A concessionária de energia elétrica que atende 73 municípios de Mato Grosso do Sul, Enersul, prometeu rever as tarifas cobradas, durante audiência pública na Comissão de Minas e Energia da Câmara dos Deputados, em Brasília (DF). A informação é do gabinete do deputado federal Vander Loubet (PT), propositor da audiência. A empresa se comprometeu também a manter no Estado o call center, a central telefônica de atendimento ao consumidor.


Pressionado por parlamentares, o diretor-presidente da Enersul, Antonio Eduardo da Silva Oliva, afirmou, durante a audiência, que vai manter a central telefônica em Mato Grosso do Sul.
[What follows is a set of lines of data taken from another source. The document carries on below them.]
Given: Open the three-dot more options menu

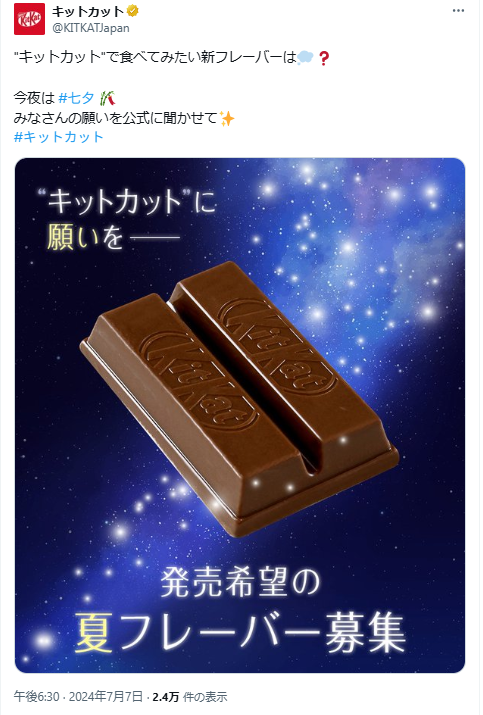Looking at the screenshot, I should pyautogui.click(x=458, y=11).
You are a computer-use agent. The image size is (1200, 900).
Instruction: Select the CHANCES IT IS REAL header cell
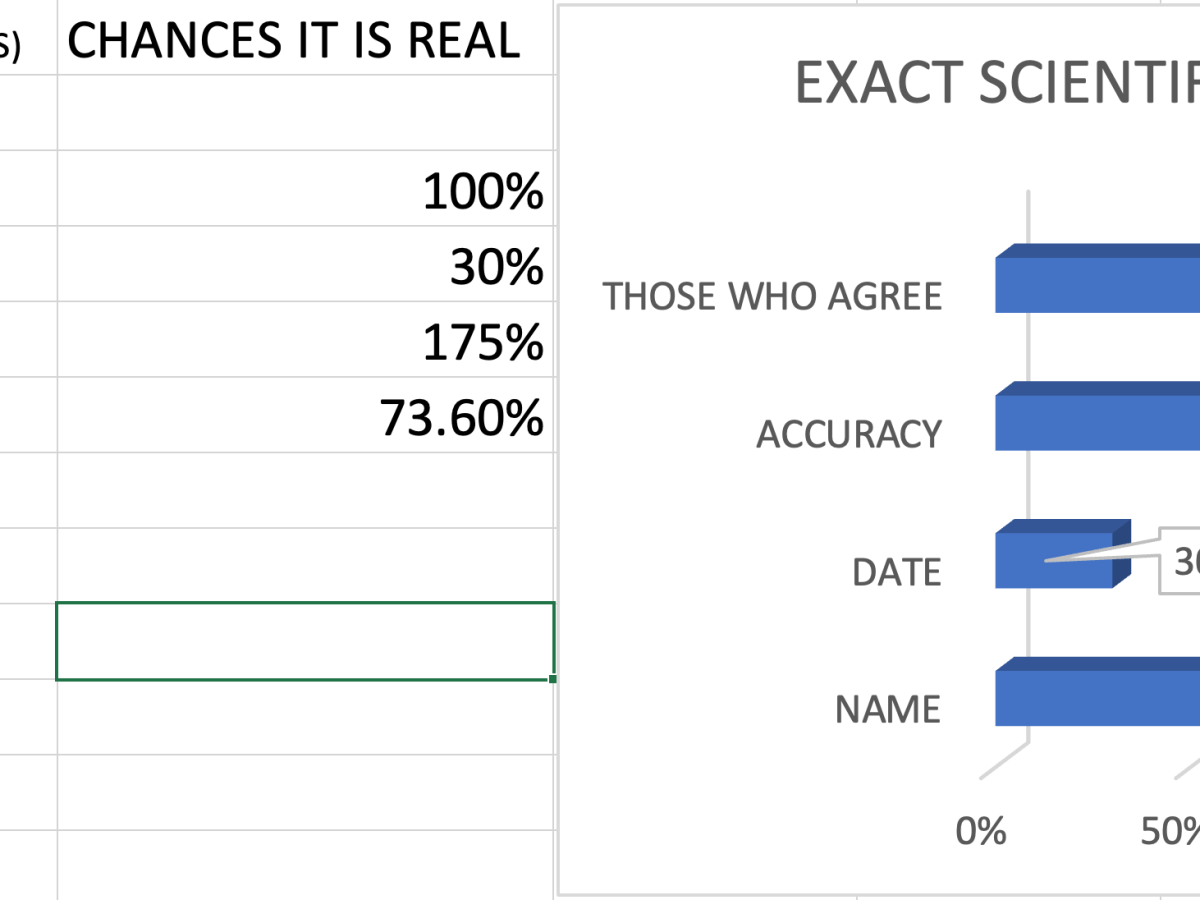coord(294,40)
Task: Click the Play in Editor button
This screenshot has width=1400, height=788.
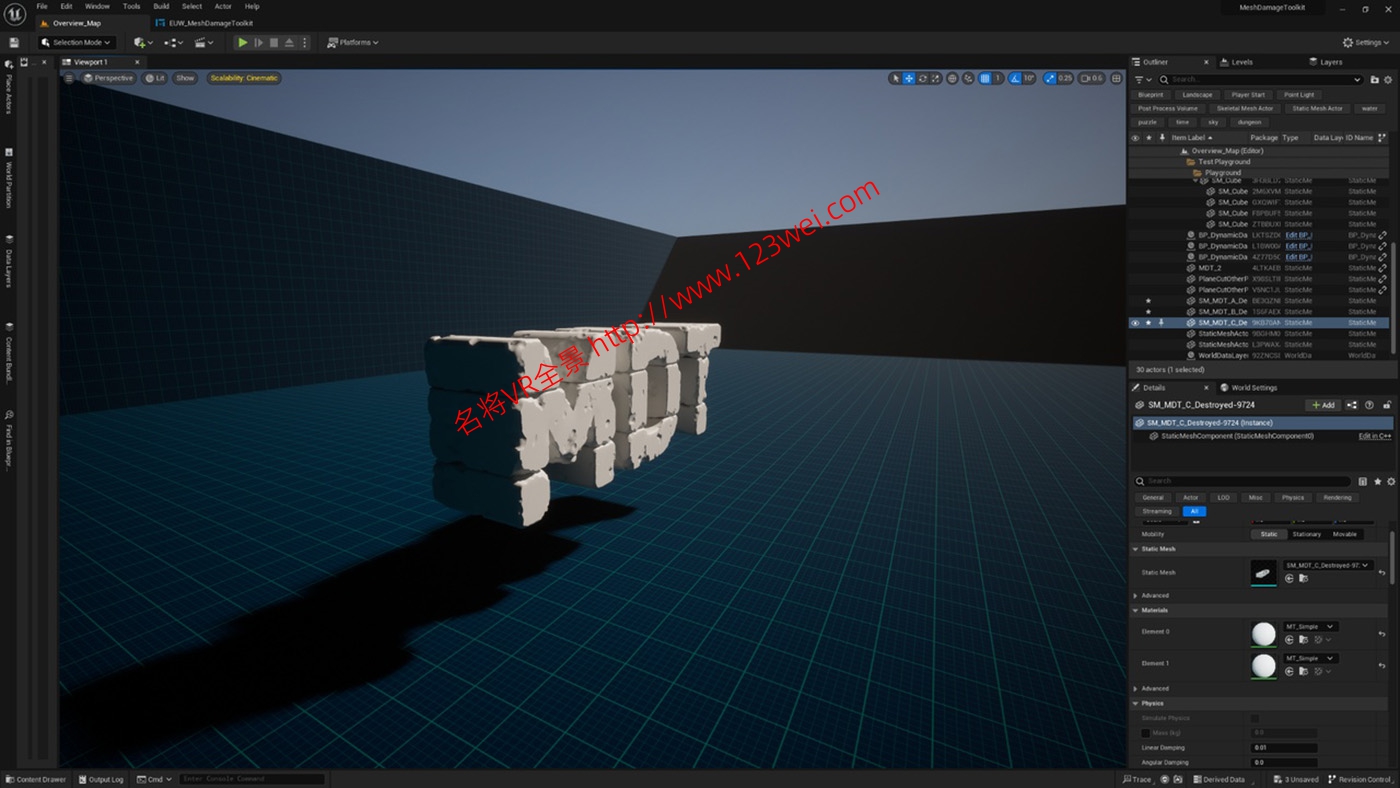Action: pos(242,42)
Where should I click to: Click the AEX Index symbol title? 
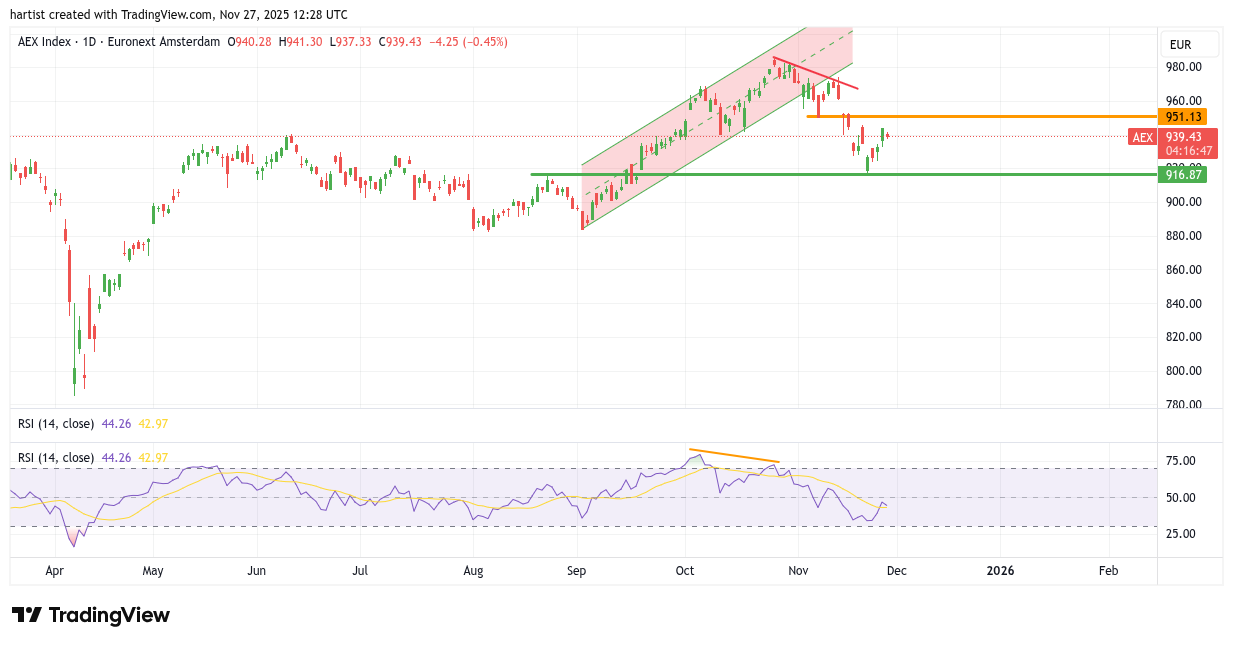(49, 42)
Antonio Eduardo prometeu também rever os cálculos da cobrança pela utilização de energia elétrica no Estado.


Vander disse que "os altos valores cobrados pela energia em Mato Grosso do Sul prejudicam as famílias que mais precisam, e o preço cobrado no Estado é um alerta para que a Câmara dos Deputados reveja as concessões e preços praticados pelas empresas concessionárias em energia elétrica em todo o Brasil".


Da CPI (Comissão Parlamentar de Inquérito) instaurada na Assembléia Legislativa de Mato Grosso do Sul para investigar os fatores que determinaram a elevação tarifária de energia, praticada pela empresa, estiveram na audiência o presidente, Paulo Corrêa (PR) e o vice-presidente Paulo Duarte (PT).


Corrêa e Duarte afirmaram que é preciso abrir a caixa-preta do cálculo dos preços da energia elétrica. Segundo Corrêa, "foi avanço a promessa de abertura da forma que são feitos os cálculos dos preços cobrados pela energia".


A expectativa dos parlamentares é de que as tarifas cobradas baixem de preço depois que os cálculos forem apresentados. Também participaram da reunião em Brasília, representantes da Aneel (Agência Nacional de Energia Elétrica), e dos Ministérios de Minas e Energia e da Justiça.


Relatório


Pelo prazo inicialmente previsto, os trabalhos da comissão deveriam ser concluídos no dia 24 de setembro. Porém, no dia 20, o relator, o deputado estadual Marquinhos Trad (PMDB), pediu a prorrogação da comissão por mais 30 dias, que seria o tempo hábil para conclusão do relatório.


O trabalho foi atrasado devido à demora da empresa concessionária em atender aos requerimentos de informações do relator. Alguns dos questionamentos, segundo Marquinhos, ainda não tinham sido respondidos (até o dia 20).